● **Saved entries**
····················

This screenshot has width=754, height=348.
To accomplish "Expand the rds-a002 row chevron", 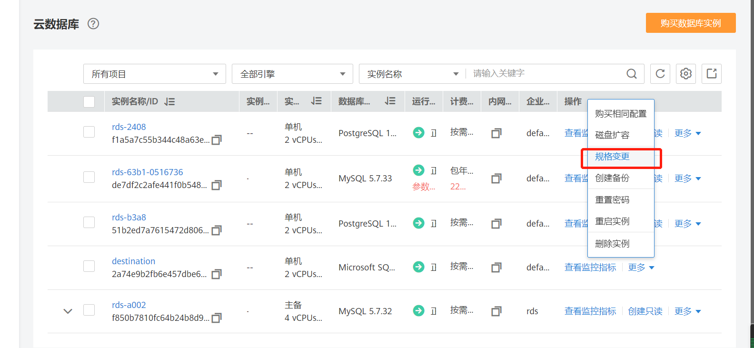I will pos(68,311).
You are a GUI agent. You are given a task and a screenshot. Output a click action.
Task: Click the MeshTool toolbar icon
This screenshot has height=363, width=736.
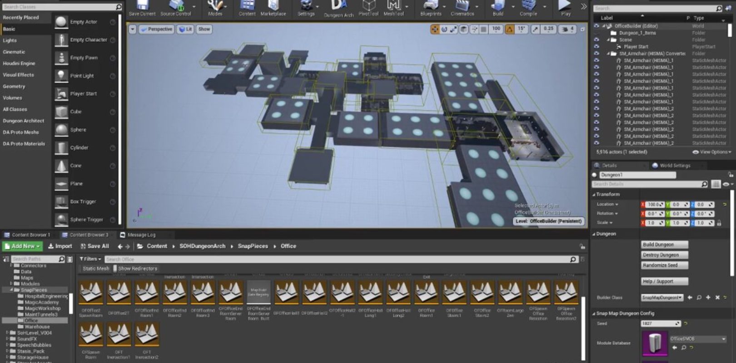(x=393, y=7)
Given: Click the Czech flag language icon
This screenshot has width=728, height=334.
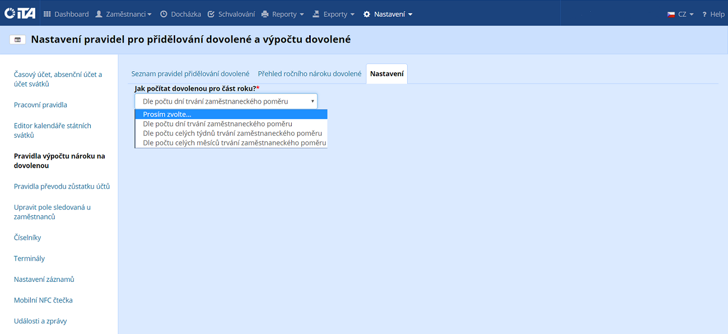Looking at the screenshot, I should click(x=671, y=14).
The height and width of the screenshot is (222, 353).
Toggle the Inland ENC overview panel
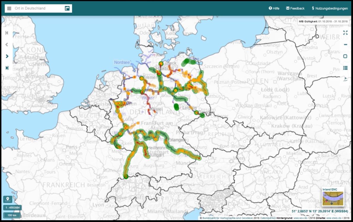(x=333, y=196)
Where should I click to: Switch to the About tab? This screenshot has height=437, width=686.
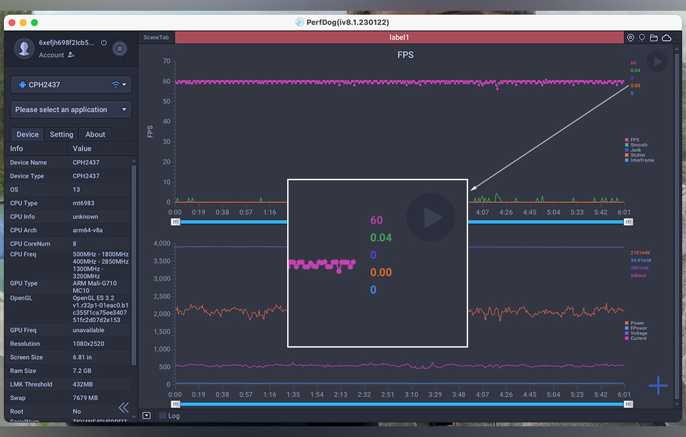pos(95,134)
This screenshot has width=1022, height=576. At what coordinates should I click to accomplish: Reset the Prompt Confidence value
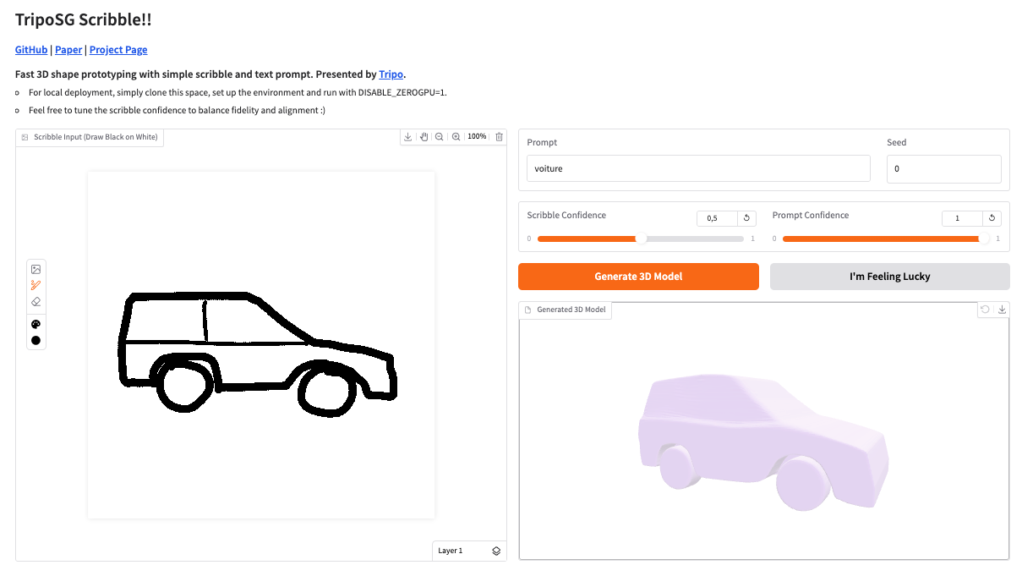click(x=992, y=218)
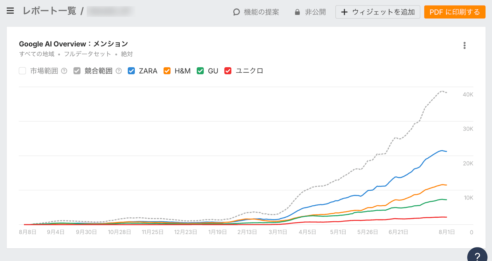Open the widget three-dot options menu
The height and width of the screenshot is (261, 492).
pyautogui.click(x=464, y=45)
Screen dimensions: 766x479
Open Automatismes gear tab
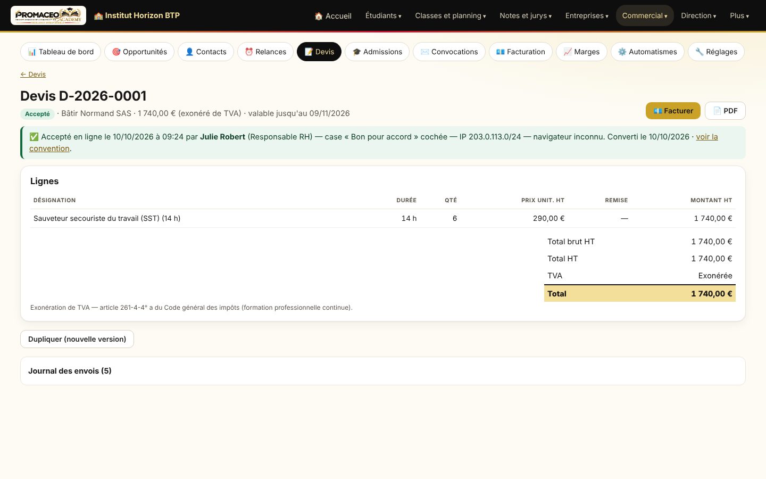tap(647, 52)
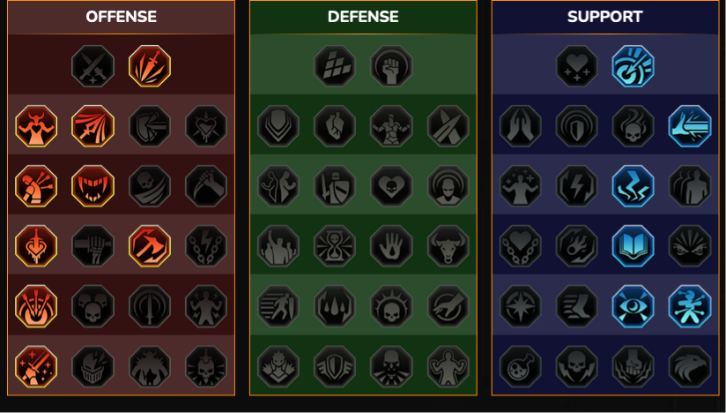
Task: Click the clenched fist defense mastery
Action: pos(391,66)
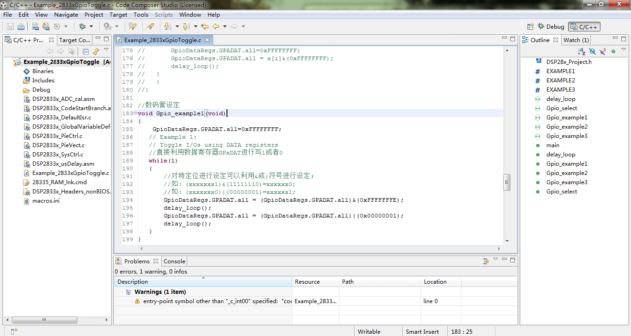Viewport: 631px width, 336px height.
Task: Click Sort alphabetically icon in Outline
Action: [x=581, y=51]
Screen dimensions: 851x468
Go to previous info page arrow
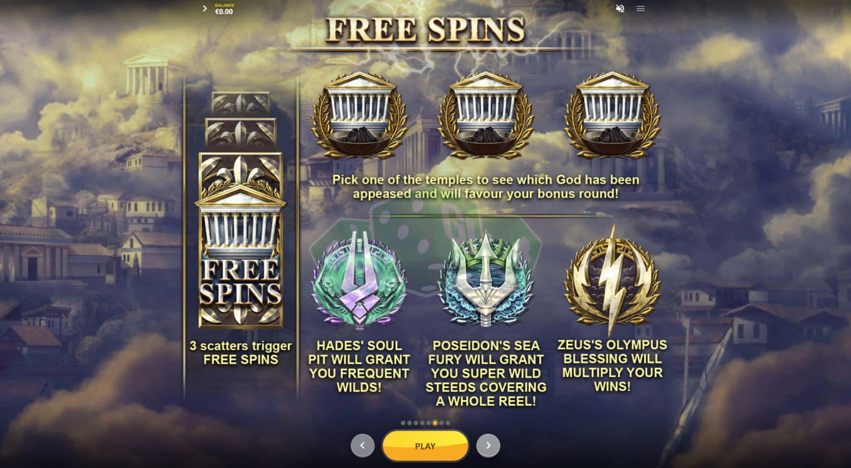[x=363, y=446]
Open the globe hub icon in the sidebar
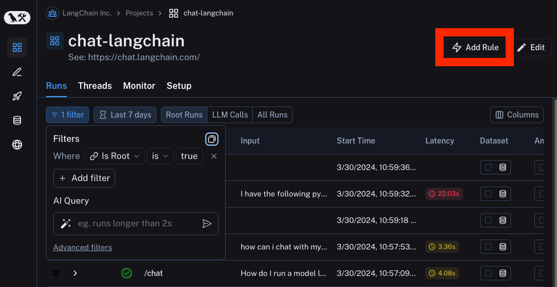The width and height of the screenshot is (557, 287). pos(17,145)
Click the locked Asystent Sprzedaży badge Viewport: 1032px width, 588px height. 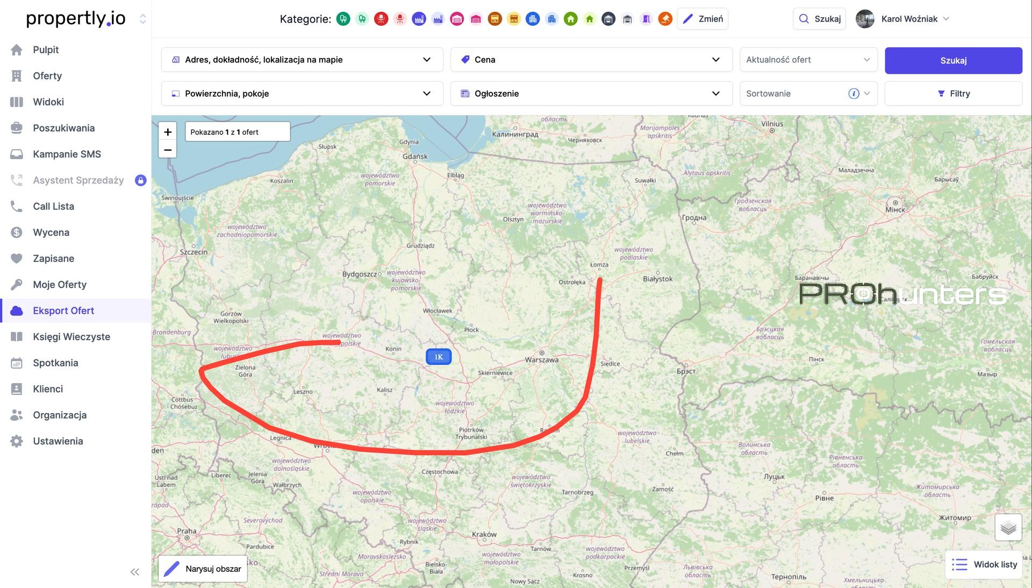pyautogui.click(x=140, y=180)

····················

● **WHAT NEEDS TO BE DONE**
Copy all lines of the records in which the string "dimensions" can be found.

● **EXERCISE RESULT**
Screen dimensions: 766x479
Screen dimensions: 851x468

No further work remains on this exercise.